Our review of the trial court's summary judgment decision is de novo. Prudential Prop. & Cas. Ins. Co. v. Boylan, 307 N.J. Super. 162, 167 (App. Div.), certif. denied, 154 N.J. 608 (1998). Using the Brill1 standard, we determine whether, giving the non-moving party the benefit of all favorable inferences, the undisputed material facts entitle the moving party to judgment. See Estate of Hanges v. Metro. Prop. & Cas. Ins. Co., 202 N.J. 369, 374 (2010). After reviewing the record, we find no basis to disturb Judge Coleman's decision.

On this appeal, plaintiff contends the evidence created an issue as to whether defendant "should have seen [p]laintiff prior to the impact and taken appropriate action to avoid the collision." He argues that because he ran across the "parking lane" as well as the eastbound lane of traffic, defendant should have had time to see plaintiff and stop his car before plaintiff arrived in the westbound lane of traffic. That argument is inconsistent with the evidence. According to Dente, plaintiff darted across the street in a flash, which she characterized as the length of time it took to snap her fingers. Further, plaintiff did not cross an empty parking "lane" in which he would be visible to defendant. He ran into the street from between two parked vehicles.

Plaintiff also argues that there were material disputes of fact between defendant's description of the accident and Dente's version. While there were some minor differences, they were not material to the issue of whether defendant was negligent. Plaintiff's additional arguments, concerning inferences about defendant's speed of travel, are likewise without merit. There is no evidence from which lay jurors could conclude that defendant's car was traveling at an excessive rate of speed. See Rainaud v. Thorne, 64 N.J. Super. 271, 277-78 (App. Div. 1960), certif. denied, 34 N.J. 327 (1961).

In summary, it is clear that plaintiff caused this accident by heedlessly darting into the street from between parked vehicles, instead of looking out for oncoming traffic before entering the street or crossing at the cross-walk. Even viewing the record in the light most favorable to plaintiff, the undisputed evidence could not support a jury verdict in his favor. Therefore, summary judgment was properly granted for defendant. Estate of Hanges, supra, 202 N.J. at 374.

Affirmed.

 

 

1 Brill v. Guardian Life Ins. Co. of Am., 142 N.J. 520, 540 (1995).

→ **Problem set**
1: Rewrite the paragraph of the court opinion that begins "Plaintiff also argues that there were material disputes" more briefly, keeping its main facts.
2: Please echo the court opinion word for word from "Plaintiff also argues" to "N.J. 327 (1961).".
3: Answer these questions from the court opinion:
(a) Whose decision did the court find no basis to disturb?
(b) How did Dente characterize the length of time plaintiff took to dart across the street?
(c) What was the court's final ruling?
The dataset items that come next are separate material.

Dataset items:
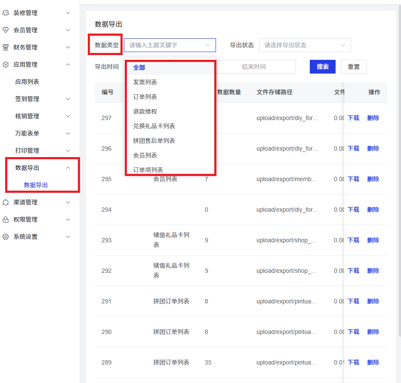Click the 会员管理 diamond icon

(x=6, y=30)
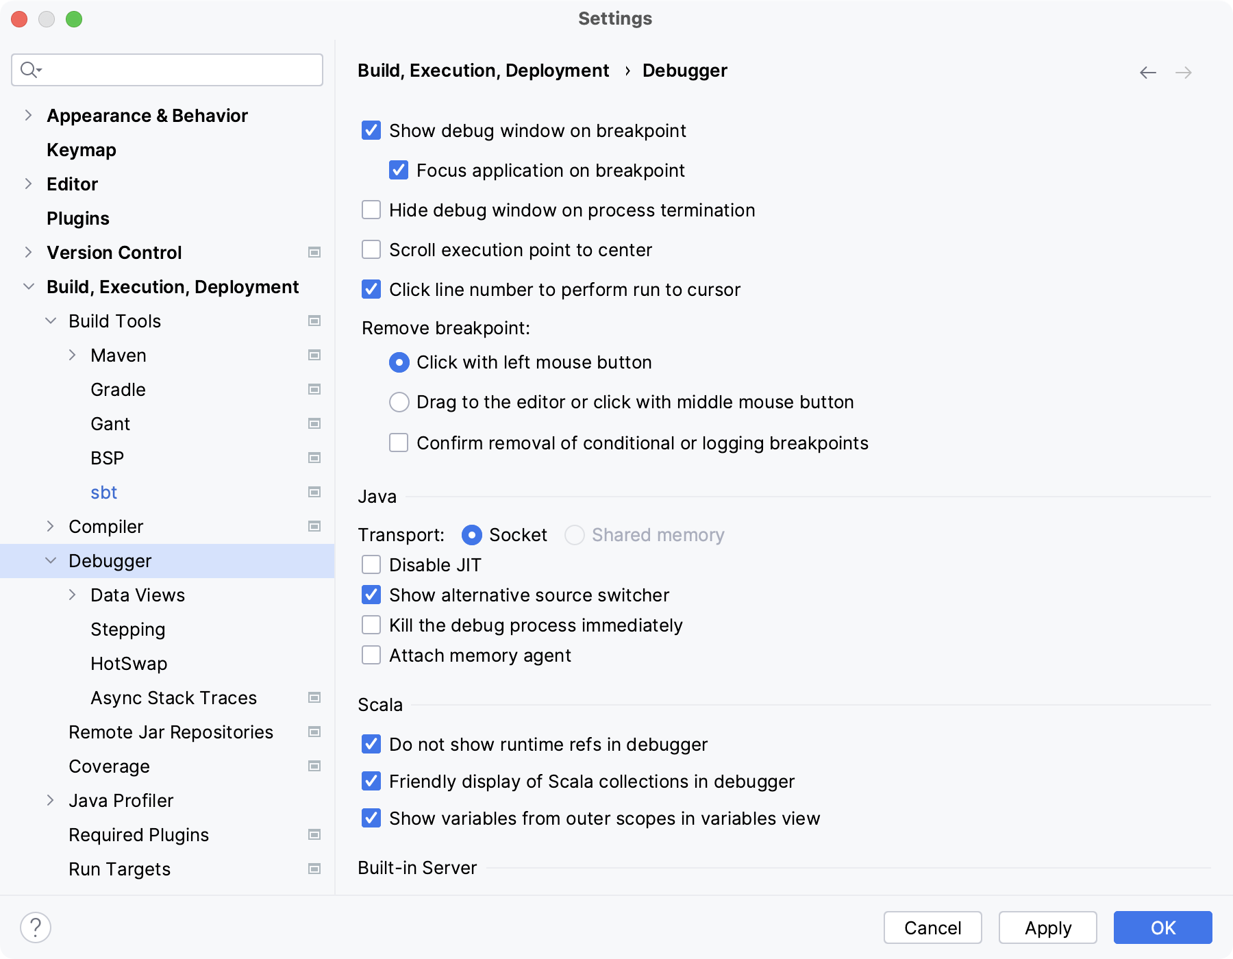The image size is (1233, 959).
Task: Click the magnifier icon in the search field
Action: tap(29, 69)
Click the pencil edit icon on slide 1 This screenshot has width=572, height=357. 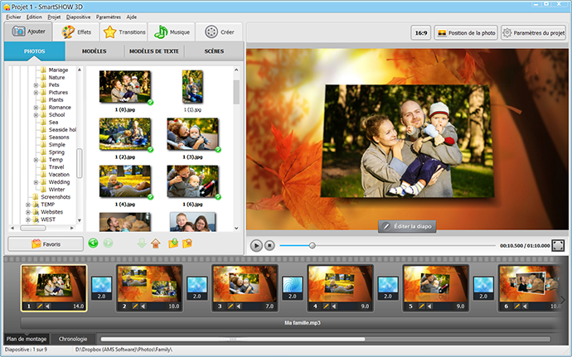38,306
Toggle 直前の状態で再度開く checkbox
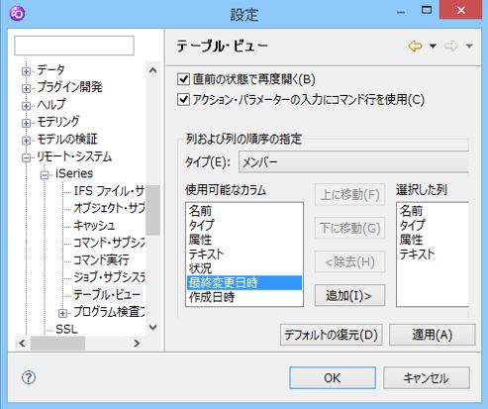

→ **Results for each task**
1: Plaintiff claimed that defendant's and Dente's accounts of the accident raised material factual disputes. The court found the differences minor and not material to whether defendant was negligent. His arguments about inferences on defendant's speed also failed, since no evidence would let lay jurors conclude the car was traveling at an excessive rate of speed (Rainaud v. Thorne).

2:
Plaintiff also argues that there were material disputes of fact between defendant's description of the accident and Dente's version. While there were some minor differences, they were not material to the issue of whether defendant was negligent. Plaintiff's additional arguments, concerning inferences about defendant's speed of travel, are likewise without merit. There is no evidence from which lay jurors could conclude that defendant's car was traveling at an excessive rate of speed. See Rainaud v. Thorne, 64 N.J. Super. 271, 277-78 (App. Div. 1960), certif. denied, 34 N.J. 327 (1961).

3:
(a) Judge Coleman's decision.
(b) As the length of time it took to snap her fingers.
(c) Affirmed.